Using an Entity System Architecture with Task Based Parallelism

Question

Background

I have been working on creating a multithreaded game engine in my spare time and I currently trying to decide the best way to work an entity sytem into what I have already created. So far, I have used this article from Intel for a starting point for my engine. Thus far I have implemented the normal game loop using tasks, and I am now moving on to getting some of the systems and/or entity-systems incorporated. I have used something similar to Artemis in the past, but the parallelism is throwing me off.

The article from Intel seems to advocate having multiple copies of entity data, and a having changes made to each entity internally being distributed at the end of a complete update.
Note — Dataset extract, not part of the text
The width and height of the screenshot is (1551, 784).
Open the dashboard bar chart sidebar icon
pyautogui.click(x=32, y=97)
This means that rendering will always be one frame behind, but that seems like an acceptable compromise given the performance benefits that should be gained. When it comes to an entity system like Artemis, though, having each entity being duplicated for each system means that each component will also need to be duplicated. This is doable but to me it seems like it would use up a lot of memory. The portions of the Intel document that discus this are 2.2 and 3.2.2 mainly. I have done some searching to see if I could find any good references for integrating the architectures I am going for, but I have not yet been able to turn up anything useful.
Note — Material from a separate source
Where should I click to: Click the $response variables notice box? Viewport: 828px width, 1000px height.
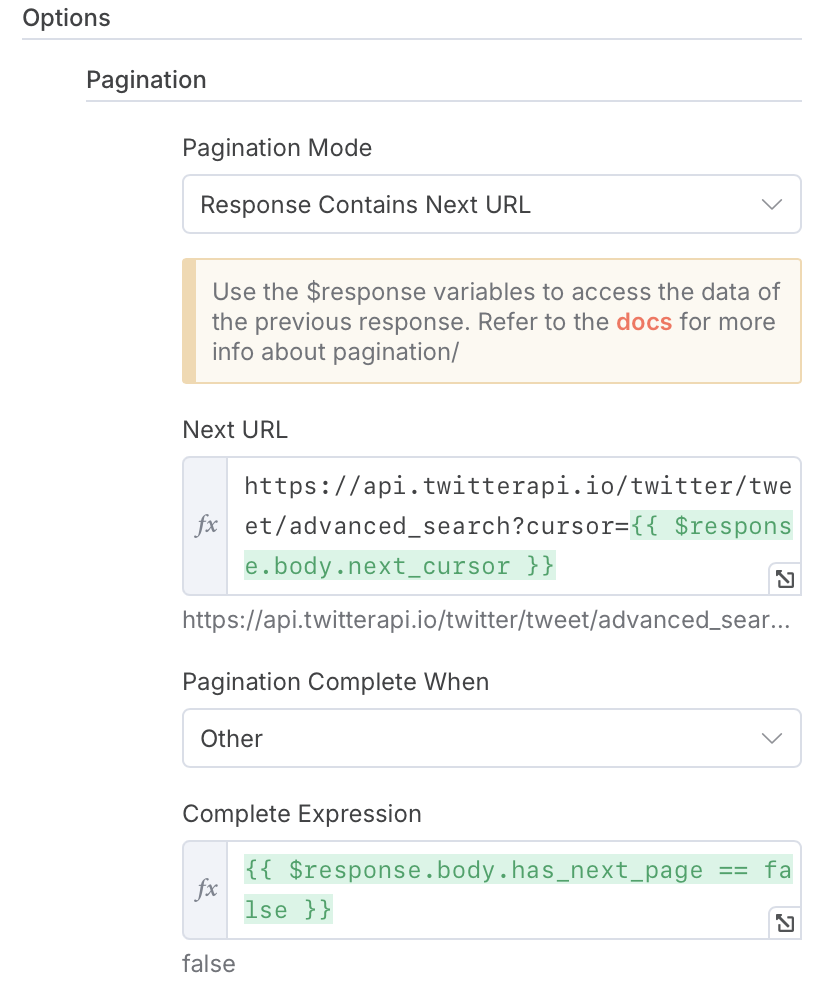tap(492, 321)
Note: I am using C++11 for this project, but I imagine most of what I am asking should be pretty language agnostic.

Possible Solution

Have a global EntityManager that is used for creating and managing Entities and EntityAttributes. Allow read access to them only during the update phase, and store all changes in a queue per thread. Once all tasks are completed the queues are combined and the changes in each are applied. This would possibly have problems with multiple writes to the same fields but I am sure there could be a priority system or timestamp to sort that out. This seems like a good approach to me because systems can be notified of changes to entities pretty naturally during the change distribution stage.

Question

I am looking for some feedback on my solution to see if it even makes sense. I won't lie and claim to be an expert on multithreading, and I am doing this largely for practice. I can forsee some complicated messes rising from my solution where multiple systems are reading/writing multiple values. The change queue I mentioned could also be hard to format in a way that any possible change could easily be communicated when I am not working with POD.

Any feedback/advice would be much appreciated! Thanks!

Links

• http://software.intel.com/en-us/articles/designing-the-framework-of-a-parallel-game-engine
• http://gamadu.com/artemis/
• http://www.gamedev.net/topic/560083-rendering-in-a-task-based-multithreaded-environment/ (not mentioned in post this post but similar solution mentioned)

Answer 1

Fork-Join

You don't need separate copies of components. Just use a fork-join model, which is (extremely poorly) mentioned in that article from Intel.
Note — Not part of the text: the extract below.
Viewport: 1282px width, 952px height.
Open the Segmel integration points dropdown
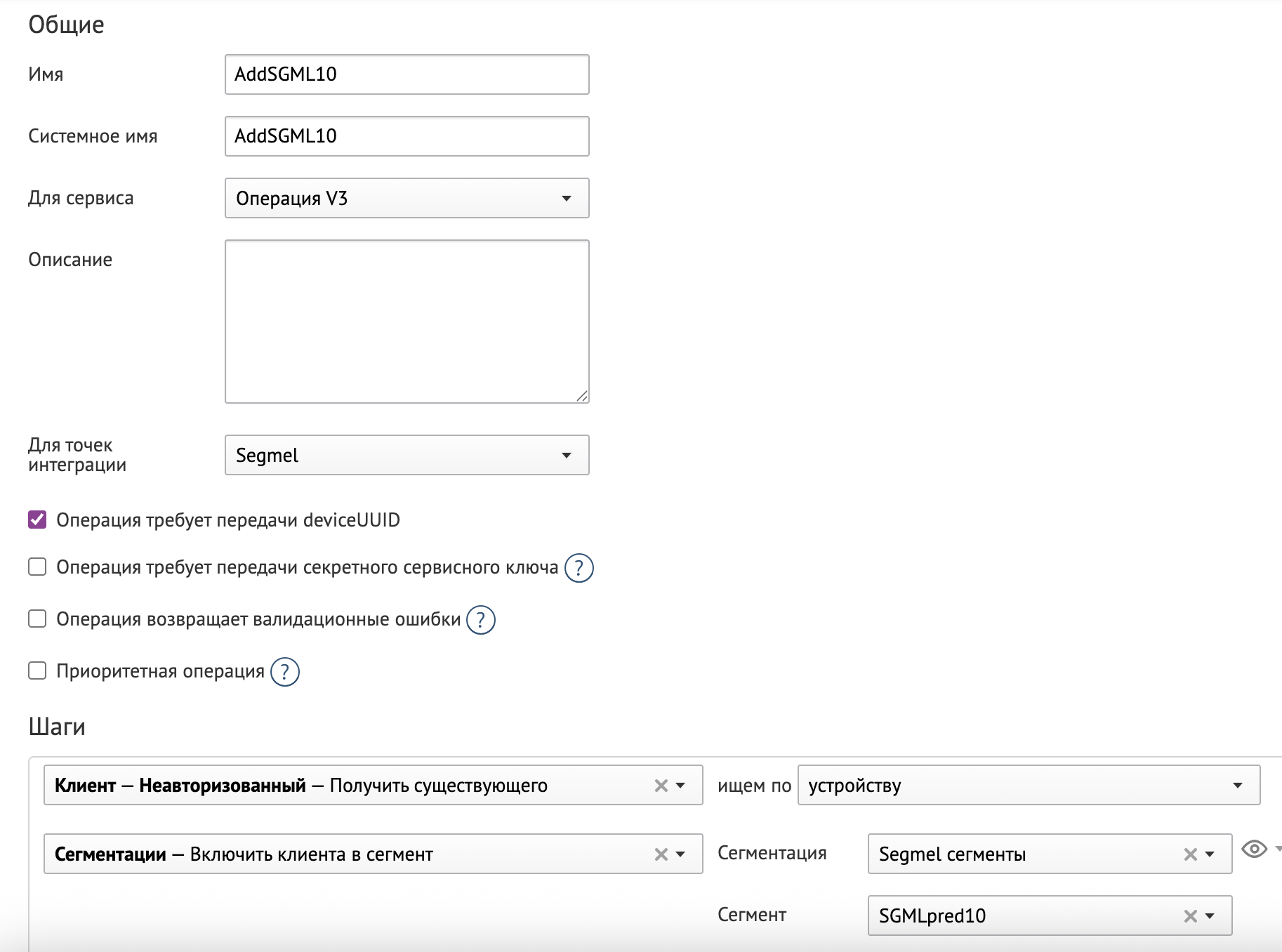407,455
In an ECS, you effectively have a loop something like:

while in game:
  for each system:
    for each component in system:
      update component

Change this to something like:

while in game:
  for each system:
    divide components into groups
    for each group:
      start thread (
        for each component in group:
          update component
      )
    wait for all threads to finish

The tricky part is the "divide components into groups" bit. For graphics there's almost no need for shared data so it's simple (divide renderable objects evenly by number of worker threads available). For physics and AI, you want to find logical "islands" of objects that don't interact and put those together. The less interaction between components, the better.

For interaction that must exist, delayed messages work best. If object A needs to tell object B to take damage, A can just enqueue a message into a per-thread pool. When the threads are joined, the pools are all concatenated into a single pool. While not directly related to threading, see event series of articles from the BitSquid devs (in fact, read the whole blog; I don't agree with everything on there, but it is a fantastic resource).

Note that "fork-join" does not mean using fork() (which creates processes, not threads), nor does it imply that you actually must join the threads. It just means that you take a single task, parcel it out into smaller pieces to be handled by your pool of worker threads, and then wait for all the parcels to be processed.

Proxies

This approach can be used on its own or in combination with the fork-join method to make the need for strict separation less important.

You can be more friendly to interacting threads by using a simple two-layer approach. Have "authoritative" entities and "proxy" entities. Authoritative entities can only be modified from a single thread that is the clear owner of the authoritative entity. Proxies entities cannot be modified, only read. At a sync up point in the game loop, propagate all changes from authoritative entities to the corresponding proxies.

Replace "entities" with "components" as appropriate. The gist is that you need at most two copies of any object, and there are clear "sync" points in your game loop when you can copy from one to the other in most sane threaded game engine designs.

You can expand proxies to still allow (a subset of) methods/messages to be used by simply having all such things forward into a queue that is delivered to the authoritative object next frame.

Note that the proxy approach is a fantastic design to have at a higher level as it makes network support super easy.